### What the task requires:
What is needed is an exact repeat of the lines from the line containing "Click the printer icon in toolbar" through the final line of the entries below, and nothing else.

═══ Source data

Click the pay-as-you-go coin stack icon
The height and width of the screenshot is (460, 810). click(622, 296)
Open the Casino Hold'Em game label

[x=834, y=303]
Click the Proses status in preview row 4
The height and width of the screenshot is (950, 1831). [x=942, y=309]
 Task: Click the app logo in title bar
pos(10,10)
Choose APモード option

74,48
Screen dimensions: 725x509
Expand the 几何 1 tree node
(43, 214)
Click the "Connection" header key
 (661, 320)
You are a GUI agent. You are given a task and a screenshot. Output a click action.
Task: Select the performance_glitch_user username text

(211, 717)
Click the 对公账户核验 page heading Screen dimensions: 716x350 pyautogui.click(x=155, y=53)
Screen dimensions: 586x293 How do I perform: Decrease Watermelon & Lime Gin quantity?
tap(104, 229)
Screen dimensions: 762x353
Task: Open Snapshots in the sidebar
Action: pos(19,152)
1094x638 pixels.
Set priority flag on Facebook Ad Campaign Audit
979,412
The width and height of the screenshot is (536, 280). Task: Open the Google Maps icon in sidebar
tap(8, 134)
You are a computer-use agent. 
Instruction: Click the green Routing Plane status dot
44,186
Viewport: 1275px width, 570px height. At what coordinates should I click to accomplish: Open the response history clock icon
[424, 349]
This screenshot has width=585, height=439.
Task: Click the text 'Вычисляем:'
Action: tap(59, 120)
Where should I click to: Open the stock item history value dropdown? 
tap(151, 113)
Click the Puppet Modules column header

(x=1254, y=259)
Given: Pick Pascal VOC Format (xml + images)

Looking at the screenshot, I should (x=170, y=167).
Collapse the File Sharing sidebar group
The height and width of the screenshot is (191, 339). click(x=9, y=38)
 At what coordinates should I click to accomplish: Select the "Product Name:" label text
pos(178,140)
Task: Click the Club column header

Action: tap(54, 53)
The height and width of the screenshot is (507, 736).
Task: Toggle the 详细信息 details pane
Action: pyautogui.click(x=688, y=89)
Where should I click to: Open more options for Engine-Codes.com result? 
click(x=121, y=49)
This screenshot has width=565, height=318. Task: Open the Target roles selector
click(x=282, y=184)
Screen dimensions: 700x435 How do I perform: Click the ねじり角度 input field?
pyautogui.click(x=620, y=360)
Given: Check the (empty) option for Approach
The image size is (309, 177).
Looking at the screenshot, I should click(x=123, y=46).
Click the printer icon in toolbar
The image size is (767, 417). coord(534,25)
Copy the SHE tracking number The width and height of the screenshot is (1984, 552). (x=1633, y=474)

══════

### Answer to this task:
Click the printer icon in toolbar
The image size is (767, 417). coord(534,25)
Copy the SHE tracking number The width and height of the screenshot is (1984, 552). (x=1633, y=474)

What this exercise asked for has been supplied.